:: Excerpt to read ::

The employer may not immediately terminate an employment relationship with a pregnant employee (Sec 55 Para 2 LC).
There exist also other special duties on the part of the employer that relate also to occupational safety and health protection of pregnant employees. Aside from the general duties, such as, e.g., disallowing employees to perform prohibited types of work or such demanding work that is beyond the employees’ capabilities and/or health condition (Sec 103 Para 1 Letter a) LC), the employer is obliged to inform female employees, who during their work may be exposed to some risks with adverse effects on their foetus, of this fact. Pregnant employees must be further made aware of any risks and their possible effects on pregnancy, breastfeeding or on their health and the employer must take necessary measures, including those concerning the reduction of mental and physical fatigue and other kinds of mental and physical stress related to the work done, for the entire period for which it is necessary for the sake of protecting their safety or their child's health (Sec 103 Para 1 Letter h) LC). The employer is obliged to adapt the rest areas at the workplace (site) for pregnant employees (Sec 103 Para 4 LC). These rest areas must enable rest in lying position (Sec 55 Para 4 of Act No. 361/2007, as amended, on conditions of occupational safety).
In connection with the childbirth and care for a newly-born child, a woman (female employee) is entitled to 28 weeks of maternity leave; if she gives birth to two or more children at the same time, she is entitled to 37 weeks of maternity leave. The employee shall go on her maternity leave, as a rule, at the beginning of the sixth week before the expected childbirth (confinement), but no earlier than the beginning of the eighth week before the expected confinement (Sec 195 Para 2 LC).

:: Recorded information ::

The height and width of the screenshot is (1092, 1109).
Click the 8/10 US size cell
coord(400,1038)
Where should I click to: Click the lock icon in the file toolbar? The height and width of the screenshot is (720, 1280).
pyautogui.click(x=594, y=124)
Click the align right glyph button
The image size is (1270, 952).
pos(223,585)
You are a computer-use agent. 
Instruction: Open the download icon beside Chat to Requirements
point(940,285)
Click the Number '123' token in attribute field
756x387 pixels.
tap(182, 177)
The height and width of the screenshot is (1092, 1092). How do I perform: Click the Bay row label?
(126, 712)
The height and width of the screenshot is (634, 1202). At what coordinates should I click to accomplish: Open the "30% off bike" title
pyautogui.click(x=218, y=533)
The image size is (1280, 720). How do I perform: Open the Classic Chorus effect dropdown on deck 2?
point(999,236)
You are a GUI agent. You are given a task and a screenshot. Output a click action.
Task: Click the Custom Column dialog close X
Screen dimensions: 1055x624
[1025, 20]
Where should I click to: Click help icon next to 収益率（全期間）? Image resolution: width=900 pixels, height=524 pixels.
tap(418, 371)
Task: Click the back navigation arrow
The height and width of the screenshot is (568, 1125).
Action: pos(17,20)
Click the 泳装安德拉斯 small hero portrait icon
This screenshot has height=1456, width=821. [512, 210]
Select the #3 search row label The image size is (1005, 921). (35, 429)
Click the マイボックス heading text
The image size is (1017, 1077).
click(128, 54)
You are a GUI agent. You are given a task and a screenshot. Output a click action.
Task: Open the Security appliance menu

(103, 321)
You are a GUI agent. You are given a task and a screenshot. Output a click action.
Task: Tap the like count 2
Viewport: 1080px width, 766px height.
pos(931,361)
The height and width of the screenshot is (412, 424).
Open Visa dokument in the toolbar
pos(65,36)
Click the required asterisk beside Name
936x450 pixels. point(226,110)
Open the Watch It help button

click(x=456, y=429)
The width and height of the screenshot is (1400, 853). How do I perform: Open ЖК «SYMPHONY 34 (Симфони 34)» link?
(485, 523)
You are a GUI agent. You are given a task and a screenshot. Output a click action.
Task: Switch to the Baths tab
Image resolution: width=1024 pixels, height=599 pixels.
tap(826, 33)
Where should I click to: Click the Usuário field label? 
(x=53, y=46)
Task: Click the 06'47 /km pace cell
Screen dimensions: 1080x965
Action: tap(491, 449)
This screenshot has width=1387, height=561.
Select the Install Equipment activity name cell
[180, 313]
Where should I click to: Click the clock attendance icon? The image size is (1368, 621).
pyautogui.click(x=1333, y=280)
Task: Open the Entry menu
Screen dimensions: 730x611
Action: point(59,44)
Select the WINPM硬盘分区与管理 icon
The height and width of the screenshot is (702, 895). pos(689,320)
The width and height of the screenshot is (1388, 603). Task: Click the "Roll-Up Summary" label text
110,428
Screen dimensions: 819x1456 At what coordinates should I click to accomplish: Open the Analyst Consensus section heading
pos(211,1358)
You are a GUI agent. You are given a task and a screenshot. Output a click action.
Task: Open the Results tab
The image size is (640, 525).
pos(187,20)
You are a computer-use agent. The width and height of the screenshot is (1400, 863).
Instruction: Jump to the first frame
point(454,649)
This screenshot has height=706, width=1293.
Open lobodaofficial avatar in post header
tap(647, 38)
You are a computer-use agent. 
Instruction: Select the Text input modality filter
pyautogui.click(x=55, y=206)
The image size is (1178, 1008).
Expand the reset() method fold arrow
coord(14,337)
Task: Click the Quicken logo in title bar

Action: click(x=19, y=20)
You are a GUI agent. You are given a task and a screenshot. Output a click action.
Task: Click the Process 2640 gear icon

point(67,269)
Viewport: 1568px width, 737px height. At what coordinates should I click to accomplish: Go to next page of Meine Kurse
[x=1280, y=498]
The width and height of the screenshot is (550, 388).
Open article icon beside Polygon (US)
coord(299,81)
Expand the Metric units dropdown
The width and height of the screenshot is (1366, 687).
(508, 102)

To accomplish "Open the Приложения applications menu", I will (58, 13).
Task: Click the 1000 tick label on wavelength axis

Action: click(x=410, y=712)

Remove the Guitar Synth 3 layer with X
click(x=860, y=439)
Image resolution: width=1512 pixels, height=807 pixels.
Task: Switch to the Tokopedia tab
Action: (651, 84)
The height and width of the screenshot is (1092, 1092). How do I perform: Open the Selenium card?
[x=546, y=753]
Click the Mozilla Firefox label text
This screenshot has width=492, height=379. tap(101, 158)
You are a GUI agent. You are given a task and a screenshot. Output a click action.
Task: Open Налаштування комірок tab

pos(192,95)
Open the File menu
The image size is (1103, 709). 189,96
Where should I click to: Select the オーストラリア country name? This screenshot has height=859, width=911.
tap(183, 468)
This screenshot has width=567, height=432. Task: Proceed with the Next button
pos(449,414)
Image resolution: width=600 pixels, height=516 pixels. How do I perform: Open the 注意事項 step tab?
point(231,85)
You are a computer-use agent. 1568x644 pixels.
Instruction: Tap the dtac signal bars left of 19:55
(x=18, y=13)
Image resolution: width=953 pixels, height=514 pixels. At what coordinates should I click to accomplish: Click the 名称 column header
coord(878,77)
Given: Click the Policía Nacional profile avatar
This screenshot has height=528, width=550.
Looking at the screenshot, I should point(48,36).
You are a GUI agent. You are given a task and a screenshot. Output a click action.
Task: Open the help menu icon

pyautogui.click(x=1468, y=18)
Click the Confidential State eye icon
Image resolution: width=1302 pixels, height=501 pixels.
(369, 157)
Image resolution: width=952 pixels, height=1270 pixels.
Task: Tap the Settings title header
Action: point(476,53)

:: Exercise requirements ::
[a] Using the excerpt on protection of pregnant employees, answer the following:
(i) Which provision prohibits the employer from immediately terminating employment with a pregnant employee?
(ii) What position must the rest areas for pregnant employees allow for rest?
(iii) How many weeks of maternity leave is a woman entitled to if she gives birth to two or more children at the same time?
[b] Summarize the excerpt on protection of pregnant employees in two sentences.
[c] Write out everything from "In connection with" down to "195 Para 2 LC)." in the excerpt on protection of pregnant employees, substituting "maternity absence" for "maternity leave".

:: Solutions by task ::
[a]
(i) Sec 55 Para 2 LC.
(ii) A lying position.
(iii) 37 weeks.

[b] The employer may not immediately terminate a pregnant employee, must inform female employees of work risks with adverse effects on their foetus, must take necessary measures to protect pregnant employees' safety and their child's health, and must adapt rest areas at the workplace so that they enable rest in a lying position. A woman is entitled to 28 weeks of maternity leave, or 37 weeks if she gives birth to two or more children at the same time, and as a rule begins it at the start of the sixth week before the expected childbirth, but no earlier than the start of the eighth week.

[c]
In connection with the childbirth and care for a newly-born child, a woman (female employee) is entitled to 28 weeks of maternity absence; if she gives birth to two or more children at the same time, she is entitled to 37 weeks of maternity absence. The employee shall go on her maternity absence, as a rule, at the beginning of the sixth week before the expected childbirth (confinement), but no earlier than the beginning of the eighth week before the expected confinement (Sec 195 Para 2 LC).